What is Retro GST? Why is the government collecting 10 years' worth of tax dues from online gaming companies?
- bySherya
- 28 May, 2026
Retro GST: The government has imposed a retro tax on online gaming companies. The matter has now reached the court. So, let's understand what the retro tax is and what the impact of this tax will be.

Why is the government demanding 10 years' worth of taxes from online gaming companies?
Retro GST: There's a lot of discussion going on in the country these days about Retro GST. Online gaming companies, in particular, are openly questioning the government regarding this issue. The issue involves taxes worth thousands of crores of rupees and could impact the entire online gaming sector. The government is demanding GST dues from some gaming companies for several years. Companies say that suddenly imposing such a large tax based on old rules is unfair. This is why the term Retro GST has come into discussion.
What is retro GST after all?
Retrograde GST refers to applying taxes to businesses from earlier periods or collecting taxes on old transactions using a new method.
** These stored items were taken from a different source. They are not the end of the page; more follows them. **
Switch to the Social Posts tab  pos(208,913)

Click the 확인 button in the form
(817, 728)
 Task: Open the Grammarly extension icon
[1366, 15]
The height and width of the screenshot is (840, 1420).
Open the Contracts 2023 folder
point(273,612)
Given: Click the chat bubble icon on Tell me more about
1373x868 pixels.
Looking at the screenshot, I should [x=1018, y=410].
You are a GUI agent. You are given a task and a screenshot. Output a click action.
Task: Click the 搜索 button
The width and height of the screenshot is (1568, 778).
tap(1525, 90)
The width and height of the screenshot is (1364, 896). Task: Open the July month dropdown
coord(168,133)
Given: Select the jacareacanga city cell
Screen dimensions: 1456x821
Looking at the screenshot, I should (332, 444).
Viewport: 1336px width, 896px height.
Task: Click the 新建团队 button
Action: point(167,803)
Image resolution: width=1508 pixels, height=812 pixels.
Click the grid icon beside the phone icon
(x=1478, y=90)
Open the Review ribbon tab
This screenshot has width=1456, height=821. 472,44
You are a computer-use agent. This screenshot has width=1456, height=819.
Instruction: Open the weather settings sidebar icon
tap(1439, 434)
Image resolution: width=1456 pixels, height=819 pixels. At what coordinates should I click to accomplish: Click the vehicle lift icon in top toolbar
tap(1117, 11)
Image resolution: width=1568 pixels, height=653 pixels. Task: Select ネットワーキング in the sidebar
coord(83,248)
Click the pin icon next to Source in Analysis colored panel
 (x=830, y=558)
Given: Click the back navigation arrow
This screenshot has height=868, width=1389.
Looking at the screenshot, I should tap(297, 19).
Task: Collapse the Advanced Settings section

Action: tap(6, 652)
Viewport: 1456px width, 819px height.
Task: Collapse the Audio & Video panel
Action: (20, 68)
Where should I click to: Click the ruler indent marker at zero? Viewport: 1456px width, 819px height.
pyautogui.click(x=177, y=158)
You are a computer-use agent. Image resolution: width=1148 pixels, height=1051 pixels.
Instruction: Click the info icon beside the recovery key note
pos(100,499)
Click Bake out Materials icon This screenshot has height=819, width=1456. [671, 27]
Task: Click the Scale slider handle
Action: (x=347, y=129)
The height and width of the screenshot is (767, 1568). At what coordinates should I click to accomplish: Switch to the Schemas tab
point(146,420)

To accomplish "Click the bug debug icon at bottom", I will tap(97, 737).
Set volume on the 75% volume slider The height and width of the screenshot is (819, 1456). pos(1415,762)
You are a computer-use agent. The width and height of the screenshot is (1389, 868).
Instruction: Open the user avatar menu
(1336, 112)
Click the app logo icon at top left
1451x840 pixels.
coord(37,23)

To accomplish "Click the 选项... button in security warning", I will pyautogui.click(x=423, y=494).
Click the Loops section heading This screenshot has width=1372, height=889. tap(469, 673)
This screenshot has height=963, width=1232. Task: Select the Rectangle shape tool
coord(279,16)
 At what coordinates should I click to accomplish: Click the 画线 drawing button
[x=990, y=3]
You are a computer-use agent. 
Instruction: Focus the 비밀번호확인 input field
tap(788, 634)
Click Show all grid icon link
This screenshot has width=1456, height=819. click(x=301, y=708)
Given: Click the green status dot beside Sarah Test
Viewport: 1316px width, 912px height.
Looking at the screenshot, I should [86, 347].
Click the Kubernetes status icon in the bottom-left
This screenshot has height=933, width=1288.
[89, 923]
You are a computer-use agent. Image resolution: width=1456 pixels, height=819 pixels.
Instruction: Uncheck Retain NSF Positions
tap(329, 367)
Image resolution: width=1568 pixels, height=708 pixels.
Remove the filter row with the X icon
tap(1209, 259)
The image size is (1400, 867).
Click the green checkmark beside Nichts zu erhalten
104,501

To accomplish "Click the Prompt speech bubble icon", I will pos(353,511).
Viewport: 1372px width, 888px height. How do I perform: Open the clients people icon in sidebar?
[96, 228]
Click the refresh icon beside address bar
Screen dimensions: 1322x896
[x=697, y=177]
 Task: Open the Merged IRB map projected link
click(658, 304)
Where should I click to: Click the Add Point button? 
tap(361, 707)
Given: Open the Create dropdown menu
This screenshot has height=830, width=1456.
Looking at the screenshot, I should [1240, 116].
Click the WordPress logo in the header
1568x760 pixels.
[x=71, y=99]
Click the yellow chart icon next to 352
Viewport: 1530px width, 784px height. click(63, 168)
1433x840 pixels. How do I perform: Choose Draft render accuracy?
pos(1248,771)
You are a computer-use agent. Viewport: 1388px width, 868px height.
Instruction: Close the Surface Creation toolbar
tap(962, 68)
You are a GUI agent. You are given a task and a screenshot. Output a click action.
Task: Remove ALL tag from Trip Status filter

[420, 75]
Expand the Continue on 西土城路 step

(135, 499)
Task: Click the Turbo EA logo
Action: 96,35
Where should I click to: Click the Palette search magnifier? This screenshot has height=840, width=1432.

This means that if a company followed certain rules in 2018 or 2019, but the government later claims it should have paid higher taxes then, it may be required to pay the outstanding taxes from previous years.
Why did the case arise against online gaming companies?
The government argues that online gaming platforms should have paid GST on the entire contest account, not just their commission or fees. This means that if a gaming app ran a contest for ₹100, the tax would be levied on the entire ₹100, not just the company's earnings. This is where the controversy began. Until now, many companies were paying 18% GST only on the platform fee. However, the government claims they should have paid 28% GST on the entire account. This is why many companies have been sent tax notices totaling thousands of crores of rupees.
How many years old tax is being demanded?
According to reports, the government is demanding up to 10 years of tax from some companies. This means that old transactions are being investigated, interest and penalties are being added, and the total amount is reaching thousands of crores. Companies are claiming that this has become a case of retro taxation.
What is the problem with the companies?
Online gaming companies say the rules were not completely clear in the past. The industry has been paying GST in different ways for a long time. Suddenly demanding such a large tax for past years is unfair. They also say that if such a high tax is required, many startups could shut down.
What is the government saying?
The government's stance is clear: online real money gaming will be treated like betting and gambling, and therefore will be subject to a 28% GST. The GST Council has already taken a decision on this matter. The government maintains that tax evasion will be prevented, and all companies must comply with the rules.
What impact will this have on the common people?
If gaming companies face a significant tax burden, it could directly impact users. Entry fees could increase, winnings could decrease, and many offers and cashbacks could be discontinued. Some smaller companies could even exit the market. However, the matter has now reached the court. Several online gaming companies have approached the court regarding this matter. They argue that the government cannot impose heavy taxes by interpreting old rules differently. All eyes are now on the court and the GST Council's next decision.